═════ DATA TO PROCESS
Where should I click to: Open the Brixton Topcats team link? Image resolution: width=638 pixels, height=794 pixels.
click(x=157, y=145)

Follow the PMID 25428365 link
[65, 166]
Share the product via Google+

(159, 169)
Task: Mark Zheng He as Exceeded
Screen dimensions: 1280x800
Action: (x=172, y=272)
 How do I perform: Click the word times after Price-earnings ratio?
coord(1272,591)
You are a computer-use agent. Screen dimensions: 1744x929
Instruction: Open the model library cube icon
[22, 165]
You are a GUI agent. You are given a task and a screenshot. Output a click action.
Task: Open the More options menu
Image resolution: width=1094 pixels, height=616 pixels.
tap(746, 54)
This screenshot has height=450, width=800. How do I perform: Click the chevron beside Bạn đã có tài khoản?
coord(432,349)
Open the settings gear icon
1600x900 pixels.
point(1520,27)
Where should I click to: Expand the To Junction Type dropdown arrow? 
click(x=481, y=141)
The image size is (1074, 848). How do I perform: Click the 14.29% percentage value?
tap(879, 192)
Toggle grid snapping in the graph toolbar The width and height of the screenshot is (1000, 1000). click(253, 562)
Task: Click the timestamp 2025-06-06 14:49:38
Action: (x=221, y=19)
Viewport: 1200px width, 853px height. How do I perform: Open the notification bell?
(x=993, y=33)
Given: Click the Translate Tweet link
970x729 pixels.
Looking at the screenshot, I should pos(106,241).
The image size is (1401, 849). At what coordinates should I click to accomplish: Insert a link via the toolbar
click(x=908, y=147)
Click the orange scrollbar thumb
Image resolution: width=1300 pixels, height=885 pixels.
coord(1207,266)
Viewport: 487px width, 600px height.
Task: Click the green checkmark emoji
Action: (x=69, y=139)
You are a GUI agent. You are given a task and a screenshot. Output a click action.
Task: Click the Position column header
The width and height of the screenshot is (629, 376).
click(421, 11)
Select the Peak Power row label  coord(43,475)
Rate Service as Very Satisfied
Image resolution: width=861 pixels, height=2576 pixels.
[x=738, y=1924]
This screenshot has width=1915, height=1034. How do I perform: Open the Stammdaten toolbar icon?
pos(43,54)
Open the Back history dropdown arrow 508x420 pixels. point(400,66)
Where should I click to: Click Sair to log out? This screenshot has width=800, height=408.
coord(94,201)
══════════
# [WORK INSTRUCTIONS]
Nothing but the lines from the line containing "Select the Peak" through the final line of the entries should appear in your answer, copied exactly.

# [REPLY TO THE EXERCISE]
Select the Peak Power row label  coord(43,475)
Rate Service as Very Satisfied
Image resolution: width=861 pixels, height=2576 pixels.
[x=738, y=1924]
This screenshot has width=1915, height=1034. How do I perform: Open the Stammdaten toolbar icon?
pos(43,54)
Open the Back history dropdown arrow 508x420 pixels. point(400,66)
Where should I click to: Click Sair to log out? This screenshot has width=800, height=408.
coord(94,201)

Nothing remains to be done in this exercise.